La Iglesia se halla exudando su propia Pasión, principio de los dolores que son anuncio de un tiempo revelado sobre el que no cabe sino prudencia expectativa, mas nunca distanciarse de perseverar firmes para con lo práctico (Ap. 3, 14-22). Ante tan significativo y habitual desfallecimiento, el carlismo, nuestra bandera, por ser la primera hora de España —como señaló Fray Magín Ferrer— y así también aquélla insignia en que los hispanos han de reencontrarse vigorosos para la gran obra política de restauración, vigila y salva siempre el ánimo de quienes en cada momento se unen a esta Causa que vincular la Patria a Cristo; porque el compromiso legitimista exige un acto de caridad perfecta (en la medida de los hombres), nutrida la fe hacia el Rey por la Fe Santa, de modo que bien se nos podría haber consignado aquello de zelo zelatus sum pro Domino Deo exercituum, y a raíz de dicha virtud celebramos humildes una consecuencia política en la que ninguna otra sociedad ha podido reconocerse: «el carlismo no muere porque cada nueva generación vuelve a ser carlista»; esto bien lo evocó el Duque de Aranjuez, quien goce de sernos largo reservado por Dios para las Españas.
Más aún, el carlismo y nuestra Patria, a la par, ya que son conjuntos únicos con respecto de otras causas y de otros reinos, poseen unas cualidades distintivas tal y como la persona es sustancia individualizada en sí misma con participación de accidentes (Summ. Theol. Ia, q. 29, art. 1); y de esta manera existen naturalmente identidades en revés, que se impugnan las unas a las otras. Podemos decir entonces que, si cada persona posee una cruz particular con la que ha de acomodarse en su entrega al Altísimo (Mt. 16, 24), las sociedades de hombres, al ser colección, visten también una cruz comunitaria, política, —pero los cristianos conocemos que dicha carga no es sólo símbolo del padecer, sino que, junto a ello, se da cuenta esencial de las virtudes en un casamiento semejante al de aquella otra comunión que labra del alma y del cuerpo la unidad—. Así escogió Felipe II uno de sus lemas regios, Colit Ardua Virtus, de notable fortuna semántica, para representar esto mismo que hemos mencionado: la virtud se cultiva y mora con frecuencia en las elevadas ocasiones, que son de dificultad.

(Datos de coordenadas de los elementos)
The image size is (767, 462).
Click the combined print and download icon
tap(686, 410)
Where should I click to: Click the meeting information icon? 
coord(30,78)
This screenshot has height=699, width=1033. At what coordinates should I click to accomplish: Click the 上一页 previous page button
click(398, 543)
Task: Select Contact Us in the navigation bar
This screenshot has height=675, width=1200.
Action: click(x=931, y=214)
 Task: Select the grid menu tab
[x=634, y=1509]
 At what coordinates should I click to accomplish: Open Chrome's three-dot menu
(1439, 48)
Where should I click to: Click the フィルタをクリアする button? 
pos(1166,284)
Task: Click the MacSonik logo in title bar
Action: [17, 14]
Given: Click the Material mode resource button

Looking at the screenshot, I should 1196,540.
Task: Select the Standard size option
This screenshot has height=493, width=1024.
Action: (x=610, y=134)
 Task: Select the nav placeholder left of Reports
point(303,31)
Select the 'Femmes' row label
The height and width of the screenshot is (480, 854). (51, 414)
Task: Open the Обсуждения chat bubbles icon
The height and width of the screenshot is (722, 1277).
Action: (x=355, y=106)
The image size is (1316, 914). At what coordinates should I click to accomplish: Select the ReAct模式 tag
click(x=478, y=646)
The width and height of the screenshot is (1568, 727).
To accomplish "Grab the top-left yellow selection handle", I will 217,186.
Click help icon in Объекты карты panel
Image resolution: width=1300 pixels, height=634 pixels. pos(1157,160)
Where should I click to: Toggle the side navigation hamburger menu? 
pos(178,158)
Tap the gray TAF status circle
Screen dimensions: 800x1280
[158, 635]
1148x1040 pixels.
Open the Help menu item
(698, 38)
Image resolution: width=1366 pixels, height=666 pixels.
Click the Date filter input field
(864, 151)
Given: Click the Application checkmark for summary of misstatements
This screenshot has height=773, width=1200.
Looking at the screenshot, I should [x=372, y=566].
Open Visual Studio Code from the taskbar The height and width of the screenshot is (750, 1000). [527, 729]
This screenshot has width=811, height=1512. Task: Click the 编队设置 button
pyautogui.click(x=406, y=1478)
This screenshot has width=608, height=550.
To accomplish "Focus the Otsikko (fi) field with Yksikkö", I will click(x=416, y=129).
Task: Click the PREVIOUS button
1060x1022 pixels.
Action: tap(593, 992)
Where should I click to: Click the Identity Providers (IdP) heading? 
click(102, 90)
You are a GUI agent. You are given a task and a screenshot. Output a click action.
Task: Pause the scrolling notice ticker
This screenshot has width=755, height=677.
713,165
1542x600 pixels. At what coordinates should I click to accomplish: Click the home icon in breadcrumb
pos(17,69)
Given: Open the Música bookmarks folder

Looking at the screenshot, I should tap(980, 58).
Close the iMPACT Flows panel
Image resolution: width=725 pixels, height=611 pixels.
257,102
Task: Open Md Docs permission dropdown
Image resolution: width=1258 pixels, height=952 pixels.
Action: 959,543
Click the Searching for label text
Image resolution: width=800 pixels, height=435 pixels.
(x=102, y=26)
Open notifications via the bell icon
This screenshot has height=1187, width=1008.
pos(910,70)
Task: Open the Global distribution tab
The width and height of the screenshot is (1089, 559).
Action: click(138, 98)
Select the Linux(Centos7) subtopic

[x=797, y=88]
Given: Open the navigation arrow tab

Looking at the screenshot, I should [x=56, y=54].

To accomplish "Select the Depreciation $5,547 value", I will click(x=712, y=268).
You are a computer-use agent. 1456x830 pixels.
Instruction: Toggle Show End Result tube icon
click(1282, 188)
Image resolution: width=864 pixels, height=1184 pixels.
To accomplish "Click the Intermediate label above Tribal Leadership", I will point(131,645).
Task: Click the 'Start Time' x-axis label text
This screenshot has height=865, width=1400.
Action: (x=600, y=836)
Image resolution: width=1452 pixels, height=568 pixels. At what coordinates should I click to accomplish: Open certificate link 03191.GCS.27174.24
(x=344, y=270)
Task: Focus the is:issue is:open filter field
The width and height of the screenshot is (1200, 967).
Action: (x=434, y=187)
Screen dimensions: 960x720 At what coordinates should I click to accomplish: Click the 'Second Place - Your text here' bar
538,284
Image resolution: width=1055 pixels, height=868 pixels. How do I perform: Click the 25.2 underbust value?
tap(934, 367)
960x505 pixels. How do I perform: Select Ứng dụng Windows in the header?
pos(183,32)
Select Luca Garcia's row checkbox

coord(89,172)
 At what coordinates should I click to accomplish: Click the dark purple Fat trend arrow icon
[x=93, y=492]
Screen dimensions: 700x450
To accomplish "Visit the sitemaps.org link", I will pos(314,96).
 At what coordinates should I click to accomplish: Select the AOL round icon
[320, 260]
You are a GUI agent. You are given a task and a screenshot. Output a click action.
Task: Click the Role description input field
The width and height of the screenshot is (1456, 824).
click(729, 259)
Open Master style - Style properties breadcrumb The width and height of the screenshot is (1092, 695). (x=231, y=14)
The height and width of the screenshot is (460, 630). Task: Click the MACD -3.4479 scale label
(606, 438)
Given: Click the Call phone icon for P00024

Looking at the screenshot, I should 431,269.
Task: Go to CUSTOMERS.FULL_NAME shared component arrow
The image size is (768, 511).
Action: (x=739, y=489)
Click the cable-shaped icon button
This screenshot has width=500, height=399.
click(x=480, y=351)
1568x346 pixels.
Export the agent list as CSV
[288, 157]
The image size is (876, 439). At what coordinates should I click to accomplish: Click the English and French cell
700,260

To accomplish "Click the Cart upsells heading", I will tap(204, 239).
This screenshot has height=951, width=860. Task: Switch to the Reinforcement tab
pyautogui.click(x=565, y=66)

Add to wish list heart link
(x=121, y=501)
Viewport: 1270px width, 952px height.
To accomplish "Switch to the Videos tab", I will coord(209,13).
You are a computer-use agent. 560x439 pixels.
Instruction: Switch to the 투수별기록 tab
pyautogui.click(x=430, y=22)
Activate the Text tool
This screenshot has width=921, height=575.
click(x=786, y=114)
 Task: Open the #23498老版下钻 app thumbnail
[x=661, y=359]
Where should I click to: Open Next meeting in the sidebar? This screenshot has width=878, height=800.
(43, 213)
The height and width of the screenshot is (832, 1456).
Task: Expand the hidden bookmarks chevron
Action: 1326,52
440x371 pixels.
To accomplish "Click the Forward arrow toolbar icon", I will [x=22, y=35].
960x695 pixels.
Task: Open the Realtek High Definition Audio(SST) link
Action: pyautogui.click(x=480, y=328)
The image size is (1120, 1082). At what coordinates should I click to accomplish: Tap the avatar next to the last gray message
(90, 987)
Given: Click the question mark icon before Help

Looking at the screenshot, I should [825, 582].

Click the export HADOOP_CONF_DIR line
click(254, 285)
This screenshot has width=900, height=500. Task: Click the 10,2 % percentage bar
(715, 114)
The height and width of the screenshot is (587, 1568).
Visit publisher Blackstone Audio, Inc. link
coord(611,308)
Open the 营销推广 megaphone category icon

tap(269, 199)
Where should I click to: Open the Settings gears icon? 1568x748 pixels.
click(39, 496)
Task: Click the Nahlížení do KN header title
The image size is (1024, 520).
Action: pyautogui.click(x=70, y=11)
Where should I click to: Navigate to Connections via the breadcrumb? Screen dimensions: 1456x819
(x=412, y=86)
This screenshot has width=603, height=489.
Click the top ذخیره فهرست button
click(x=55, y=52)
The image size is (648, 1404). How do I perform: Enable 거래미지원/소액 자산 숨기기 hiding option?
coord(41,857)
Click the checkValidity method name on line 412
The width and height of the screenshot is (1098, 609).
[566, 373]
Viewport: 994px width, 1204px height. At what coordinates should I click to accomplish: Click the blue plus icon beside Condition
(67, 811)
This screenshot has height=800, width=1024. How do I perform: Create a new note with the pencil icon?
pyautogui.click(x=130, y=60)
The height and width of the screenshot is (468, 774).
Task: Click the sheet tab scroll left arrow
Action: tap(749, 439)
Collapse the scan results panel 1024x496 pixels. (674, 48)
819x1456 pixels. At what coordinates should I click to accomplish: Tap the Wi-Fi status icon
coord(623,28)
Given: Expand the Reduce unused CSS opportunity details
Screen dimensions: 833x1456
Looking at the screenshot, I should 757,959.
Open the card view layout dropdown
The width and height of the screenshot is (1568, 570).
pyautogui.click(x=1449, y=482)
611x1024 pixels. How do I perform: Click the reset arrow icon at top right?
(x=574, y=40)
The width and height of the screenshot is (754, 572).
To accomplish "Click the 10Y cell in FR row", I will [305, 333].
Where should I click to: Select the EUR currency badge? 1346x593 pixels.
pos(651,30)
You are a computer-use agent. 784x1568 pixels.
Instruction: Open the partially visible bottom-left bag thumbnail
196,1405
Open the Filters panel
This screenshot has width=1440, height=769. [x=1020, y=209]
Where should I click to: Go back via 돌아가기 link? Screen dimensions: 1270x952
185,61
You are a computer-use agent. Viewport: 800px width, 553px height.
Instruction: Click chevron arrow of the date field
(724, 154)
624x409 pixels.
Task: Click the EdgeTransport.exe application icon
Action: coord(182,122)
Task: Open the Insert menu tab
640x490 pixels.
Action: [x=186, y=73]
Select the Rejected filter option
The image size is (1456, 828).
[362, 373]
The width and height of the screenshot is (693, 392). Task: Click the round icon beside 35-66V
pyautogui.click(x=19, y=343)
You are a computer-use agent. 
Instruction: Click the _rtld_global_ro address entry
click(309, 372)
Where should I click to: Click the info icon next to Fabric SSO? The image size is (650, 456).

▸ **Qué hacer**
- A) Enumera todas las referencias bibliográficas que el texto sobre el carlismo pone entre paréntesis.
- B) Resume de forma más breve el párrafo del texto sobre el carlismo que empieza con «Más aún, el carlismo y nuestra Patria» y conserva sus ideas principales.
- C) Escribe lo que sigue al texto sobre el carlismo a partir de su última oración.
Las entradas no guardan ninguna relación con el texto sobre el carlismo.

▸ **Respuestas por tarea**
- A)
- Ap. 3, 14-22
- Summ. Theol. Ia, q. 29, art. 1
- Mt. 16, 24

- B) El carlismo y la Patria son conjuntos únicos frente a otras causas y reinos. Tienen cualidades propias, igual que la persona es sustancia individualizada con participación de accidentes (Summ. Theol. Ia, q. 29, art. 1), y por eso existen identidades opuestas que se impugnan entre sí. Cada persona lleva una cruz particular en su entrega al Altísimo (Mt. 16, 24), y las sociedades llevan también una cruz comunitaria y política. Para los cristianos esa cruz no es solo símbolo del padecer, sino que va unida esencialmente a las virtudes, como el alma y el cuerpo forman unidad. Felipe II lo expresó con su lema Colit Ardua Virtus: la virtud se cultiva y habita a menudo en las ocasiones elevadas y difíciles.

- C)
Pues bien, ¿cuál ha sido el gran esfuerzo español? Aquel que prestó a nuestros padres la coyuntura de incendiar el orbe con la venturosa llamada del Cordero, desde Covadonga hasta San Lorenzo de Nutca; porque justamente especificó Santo Tomás en De regno (II, 2) que es tarea de todo gobernante regir cada cuerpo político a razón de los fines para los cuales se fundara; y nuestros reinos, desde su génesis, nunca detentaron otra naturaleza que aquella de abogar por la Fe de Roma con todas las ciencias frente al enemigo —de esta forma lo admiró Tiziano en su pintura de La religión socorrida por España; o, dicho con el gesto pontificio de Su Santidad Pío XI, præclara Hispaniæ gesta cum catholica Religione (Dilectissima Nobis, 1933)— hermanando para dicha labor a tantos otros pueblos como se nos encomendase. Por ende, Isabel y Fernando no inventaron España, según algunos mal dicen, sino que más bien fue acto de la Providencia otorgar a nuestros Reyes la preciosa generación de una dinastía, que es la de Sus Majestades Católicas de las Españas, con arreglo a los fines fundacionales ya dispuestos en el III Concilio de Toledo —hos populos ad unitatem Christi ecclesiæ pertrahere— y cuyo extremo es hoy el Abanderado que nos congrega.
Todos nuestros monarcas han sido, en mayor o en menor medida, paladines de aquella misma encomienda que los hombres hispánicos correspondieron, pero «al que mucho se le haya confiado, más se le pedirá» (Lc. 12, 48), y henos aquí que es por esta razón de exigencia que nuestra cruz particular, la de los militantes carlistas, es precisamente el martirio de las Españas, largo tiempo enajenadas de su fin natural, y esto sin antecedente exacto en la vida política cristiana; pues la paternidad conlleva un principio jerárquico, mas el hijo puede socorrer circunstancialmente al padre —y tiene obligación de hacerlo— si acontecen ahogo o miseria (Summ. Theol. II-IIæ, q. 101, art. 2): así nuestros veteranos auxiliaron con bravura la Santa Tradición, pero el liberalismo ha embotado a cada nueva quinta de españoles. Tan gravísima es, en suma, aquella demanda de la que nunca se nos ha retirado: primero hubimos de socorrer la Fe con todo el cuerpo político, hoy restaurar en ella el Reino para hacer de España regla y lumbre de otras naciones desastradas; pues que entonces se ha tratado siempre del mismo encargo de Monarquía evangelizadora, bendecida pronto nuestra Patria con la mayor fortuna en Santos de la Iglesia.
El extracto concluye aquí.